Thanks to Stieg Larsson and Henning Mankell, the axis of the mystery universe has shifted. Where American readers used to feel as familiar with the streets of London and the interiors of British country houses as with the streets of New York or LA, they can now feel familiar with the streets of Copenhagen, Stockholm, and many other Scandinavian locations. It’s been a slow seepage, but our international fiction section had to claim its own fixture a few years ago, with steady sellers like Cara Black, Colin Cotterill, Henning Mankell, Jo Nesbø and Arnaldur Indridason taking pride of place, and with the advent of the Stieg Larsson trilogy (those books actually have their very own special store location) the lust for foreign fiction has just exploded.
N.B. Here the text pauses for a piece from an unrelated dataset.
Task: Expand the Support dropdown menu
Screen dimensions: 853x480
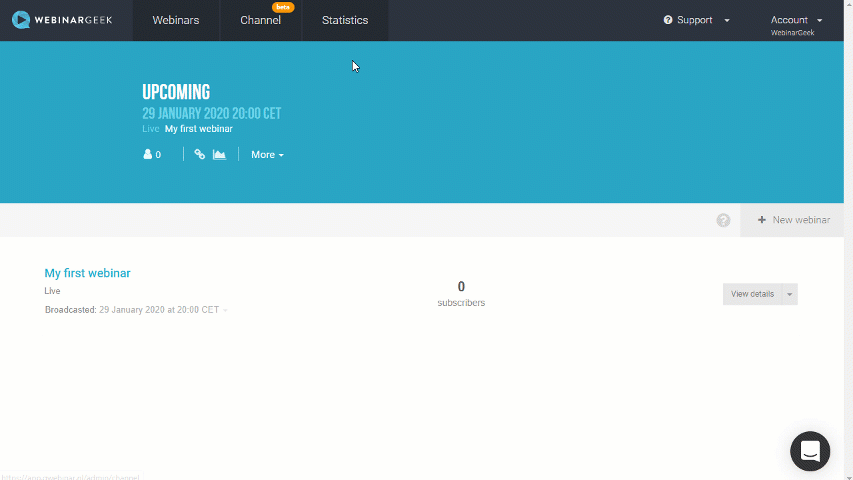Action: [x=696, y=20]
This book, The Last Good Man, doesn’t really have any of the artistic trappings some of the other international offerings have – Karin Fossum’s prose is exquisite, for example – but what it does have is a good old thriller structure that will be familiar to readers anywhere. And what, really, is more optimistic than the thriller? The hero or heroine, through their proactive behavior, saves either the planet or the missing/endangered family member/innocent victim at the last turn of the twisty plot. This one is of the save the planet variety, and it couldn’t be harder to put down. I enjoyed the novelty of the setting (this is Copenhagen rather than Stockholm, after all) and I liked the main character, Niels Bentzon, very much.
While the premise is slightly hokey, that just slots this book in with many other compulsively readable thrillers, and it bears more than a slight resemblance to Dan Brown’s The Da Vinci Code, though this is a far better and more original novel, in my opinion. While the book starts out jumping all over the globe – from Beijing to Mumbai to Venice, the work of two policemen is highlighted.
One is a Venetian policeman, Tommaso di Barbara, who has begun linking a series of strange deaths, tied together by an odd tattoo or marking on the backs of the victims. He has been collecting evidence and trying to present it to his uninterested superior officer, while also dealing with his ailing mother. Tommaso has never “left the Lagoon” of Venice in his life, and the snips and details of daily Venetian life are fascinating. The other policeman is a Copenhagen detective, Niels, who works as a hostage negotiator. As readers we first meet him in a wonderful scene where he talks down an army vet who is holding his family hostage. It predisposes the reader to like him, while showing, not telling, his character. It’s very effectively done.
As the other parts of the story begin to slot together, the picture becomes clearer and tighter, eventually focusing almost totally on Niels, who, like Tommaso, has left Copenhagen but in fact has a pathological aversion to travel, complete with physical manifestations. This keeps him far apart from his wife in South Africa, there on a year long job assignment. His superior, like Tommaso’s, is skeptical of the cases when presented together, especially as the only common thread seems to be the fact that all of the victims were doing “good” in one way or another (so the victims are nurses, doctors, social workers, priests, monks, etc.) Along with the weird tattoo on their backs, nothing else seems to be linking them together.
Niels’ boss, distracted by the climate summit in Copenhagen (with an appearance by Obama) sends him off on what he feels is the harmless and pointless task of warning all the “good” men in Copenhagen of possible danger, as one of the other clues points to a possible terrorist from Yemen. As Niels makes his rounds, one of the people he encounters is a Rabbi, who shares with him the myth, discussed in the Talmud, of “God’s Righteous Men,” thirty-six good men and women on earth who hold off evil for the rest of us. Without them, all of us would perish; each generation, they are replenished.
It’s only when Niels meets an astrophysicist who is married to one of the possible “good” men that the parts of the story begin to come together. The husband has long left the woman, Hannah, who is mourning the death of her only son; what she’s really good at are systems of all kinds. She sees patterns everywhere, and when she takes a look at the evidence that Niels has gotten from the Venetian policeman, the pattern of the crime begins to make sense. Following her pattern and the suggestion of the “Thirty-Six” from the Rabbi, they figure out that the killer is up to number thirty-five. From there on, it’s a race against the clock.
Each discovery is surprising, often original, and well presented. The author, A.J. Kazinski, is actually two men, one of whom is a filmmaker, and indeed, the book reads a bit like an action film. One with a bit of a brain and a spiritual twist, but still an action thriller. Set in Copenhagen, London, or New York, a good thriller is a good thriller, and this is a good one. I enjoyed the global tour, I loved some of the characters – Niels and Hannah especially – and I enjoyed learning some of the things the authors share as a part of their story, especially the Talmudic myth. This is a really fun read.